Hipocrisias e obstinação militarista

Opinião

O militarismo e a guerra é sempre sustentado pela mentira e manipulação e pela hipocrisia mais suja. Vem a reflexão a propósito de dois acontecimentos recentes. O primeiro foi a aprovação pelo Conselho de Segurança da ONU (CS) da Resolução 2728 sobre a situação na Palestina (Faixa de Gaza), que «exige um cessar-fogo imediato durante o mês do Ramadão, respeitado por todas as partes, que conduza a um cessar- fogo sustentado e permanente» e sublinha «a necessidade urgente de expandir o fluxo da assistência humanitária e de reforçar a protecção dos civis em toda a faixa de Gaza».

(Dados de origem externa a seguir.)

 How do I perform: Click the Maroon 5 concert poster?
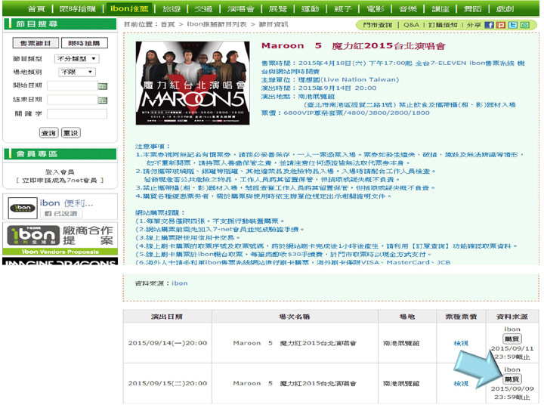pyautogui.click(x=193, y=82)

A resolução, apresentada pelos 10 membros não permanentes do CS, foi aprovada por maioria. O único país que se absteve foram os EUA, exactamente os mesmos que dois dias antes protagonizaram uma suja manobra de manipulação à escala mundial ao apresentar no CS uma proposta de resolução que não exigia um cessar-fogo – apenas o considerava como um «imperativo» e o condicionava à libertação de prisioneiros de um dos lados do conflito –, apresentando-a na comunicação social mundial como uma resolução que «reclamava» o cessar fogo. A jogada tinha dois objectivos: ou aprovar uma resolução que impedia qualquer outra que exigisse de facto o cessar-fogo ou, caso contrário, e como foi tentado, apresentar o veto da China e da Rússia como uma rejeição do dito e falso «cessar-fogo».

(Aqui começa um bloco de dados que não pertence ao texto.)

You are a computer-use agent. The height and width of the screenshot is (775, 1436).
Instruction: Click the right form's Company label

A manobra falhou. Face à recusa da manipulação e perante um isolamento quase absoluto no seu apoio a Israel, os EUA viram-se obrigados a aceitar a derrota e a abster-se numa nova resolução que exige claramente um cessar-fogo sem condições prévias. Contudo, bastaram poucas horas para se perceber que nem Israel ia respeitar a resolução – coisa que é prática comum no Estado sionista –, nem a abstenção dos EUA ia alterar a sua política de apoio económico, militar e político a Israel. Foi John Kirby, Conselheiro de Segurança da Casa Branca, que afirmou na segunda-feira que a abstenção dos EUA «não significa uma mudança de rumo», que «a resolução não é vinculativa» e que, portanto, «não terá qualquer efeito em Israel e na sua capacidade de continuar a ir atrás do Hamas». Ou seja, é a própria Administração Biden que denuncia a sua hipocrisia, confirma os EUA como parte da agressão e mais uma vez dá carta branca a Israel para prosseguir a matança.

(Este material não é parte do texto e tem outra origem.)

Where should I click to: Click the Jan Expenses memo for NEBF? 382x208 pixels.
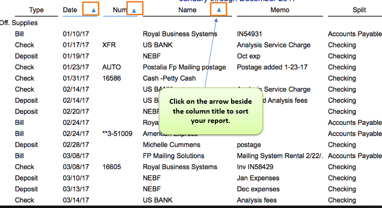(258, 178)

Mas não são os únicos. Nos mesmos dias em que na ONU se discutiam os termos da referida resolução, o Conselho da União Europeia reunia-se para aprovar mais milhões para instigar e alimentar a guerra na Ucrânia e um novo sistema de sanções que irá provocar ainda mais tensões a Leste e por todo mundo, para confirmar o novo dogma europeu da «economia de guerra», sustentar «a soberania europeia» e canalizar imensos recursos para o desenvolvimento da indústria da guerra que agora substitui a «dupla transição verde e digital». Pelo caminho dedicaram parcos parágrafos para regurgitar o seu hipócrita discurso sobre a Palestina, repetindo, palavra por palavra, o discurso oficial de Netanyahu e do seu governo, e acenando pela enésima vez com a já derrotada e denunciada fórmula da «pausa humanitária», sinónimo de: luz verde para a matança.

Se já não houvesse exemplos bastantes, aqui ficam mais dois que atestam a hipocrisia, desumanidade e obstinação militarista que circula pelos corredores e Washington e Bruxelas.